The Lamentations are still my mini stories. They are my life. The good, bad, ugly...or, more than anything, the messy. Most days I still love being a mother. I love laughing with my kids, and smothering them with hugs and kisses. But the pendulum swings both ways, and some of my days are incredibly dark and lonely. That's part of life. And this blog. This is where I laugh, cry, learn, teach. This is where I have shared my most joyful and powerful life experiences, and also where I have held hands with every other mother suffering with depression.
I'd like to think that I am getting to be that seasoned mother of many that I predicted 5 years ago. My stories have definitely multiplied, along with the number of family members I have in my house. But motherhood is a lifelong thing, and I'm still at the front end of it all. This blog is where life gets real, and I hope all that read the stories here can appreciate them. I am glad to have anyone sitting here in my virtual house, sharing chocolate and complaining about being a mother and a lover.....in the most humorous way possible, of course!

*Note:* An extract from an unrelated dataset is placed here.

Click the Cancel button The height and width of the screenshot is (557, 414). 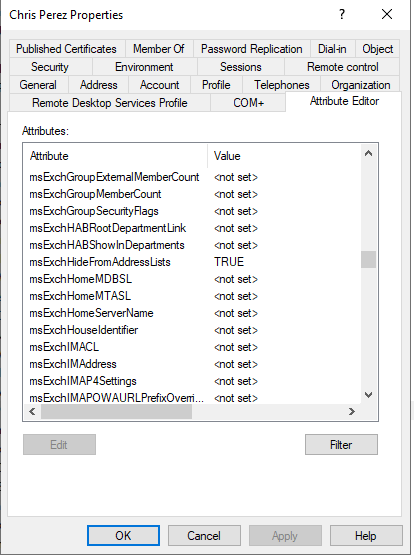click(x=204, y=536)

(Original blog intro, 2008): Hello, and Welcome! I would like to explain one thing about this blog that is very important. I love being a mother! This blog is completely true, with the exception of my own artistic license and exaggerations. However, it is also meant to be tongue-in-cheek. Please do not misunderstand and believe that I do not enjoy being a mother!
The Lamentations are really just a collection of mini stories, things I have learned, complaints or reflections on being a parent. They are in no particular order. I just write as they come to mind, or shortly after I have experienced them...or when I have time! I will try to keep the posts organized with labels for those who are looking for empathy in a specific area.
To add to this, I am still very young, and I only have one child. Some mothers may ignore the amount of knowledge and experience that can be available from someone such as myself. Someday, I will be a seasoned mother of many. The only differences that will make is that my stories will multiply and, probably, become more humorous. I do not claim to be an expert, nor should any mother! I just enjoy my job, and I very much enjoy creative writing. And that is exactly what this blog is: a celebration of my role as a mother and a lover, manifested through my hobby of creative writing.